Work instruction
Set down all of the data that follows word for word, without the images.

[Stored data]
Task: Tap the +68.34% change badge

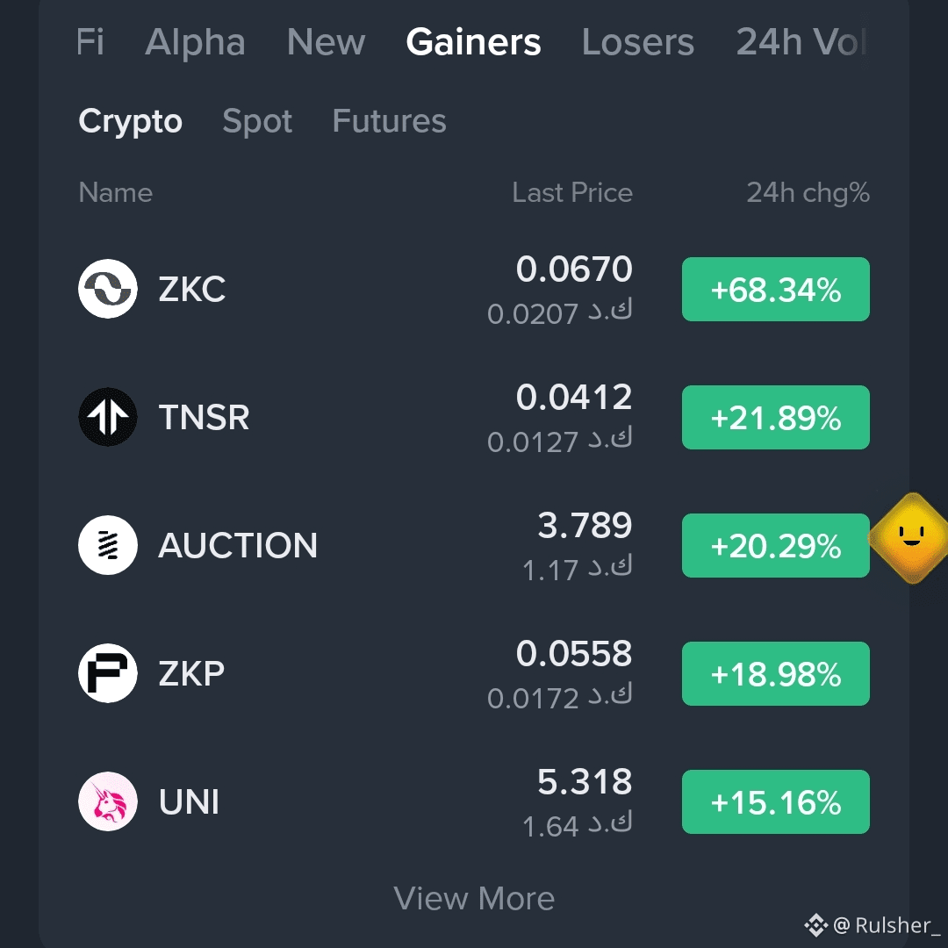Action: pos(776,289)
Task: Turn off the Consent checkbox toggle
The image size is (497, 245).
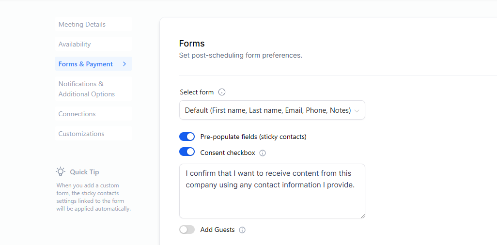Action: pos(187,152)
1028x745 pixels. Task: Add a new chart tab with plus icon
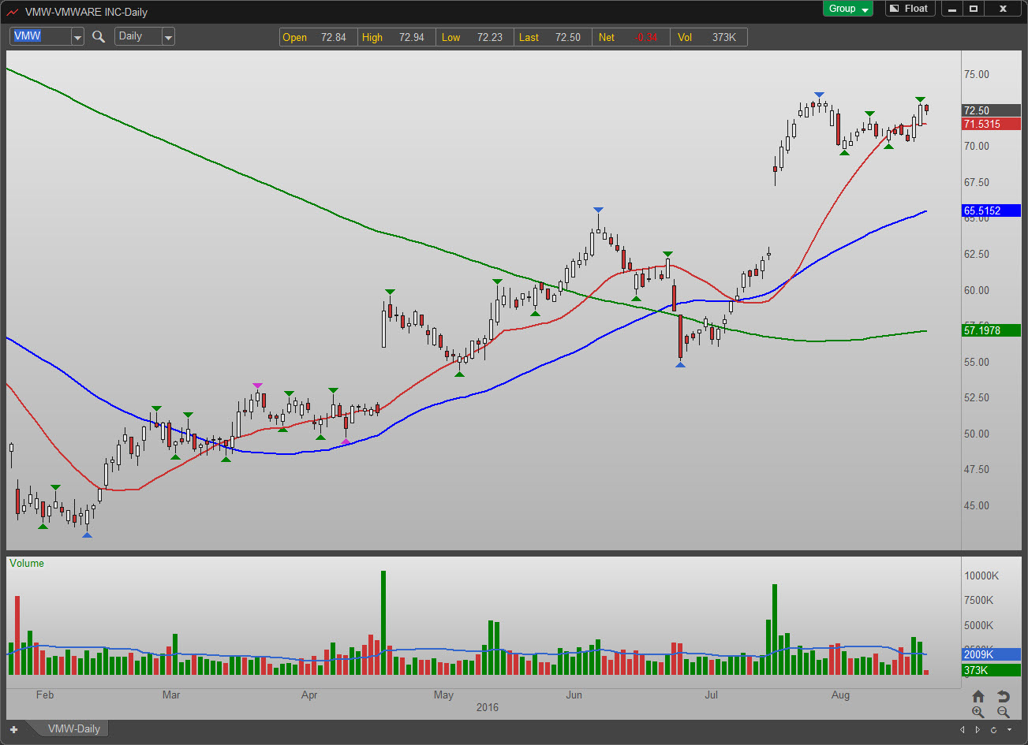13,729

Answer section
Task: Tap the +68.34% change badge

Action: pos(776,289)
Task: Turn off the Consent checkbox toggle
The image size is (497, 245).
Action: pos(187,152)
1028x745 pixels. Task: Add a new chart tab with plus icon
13,729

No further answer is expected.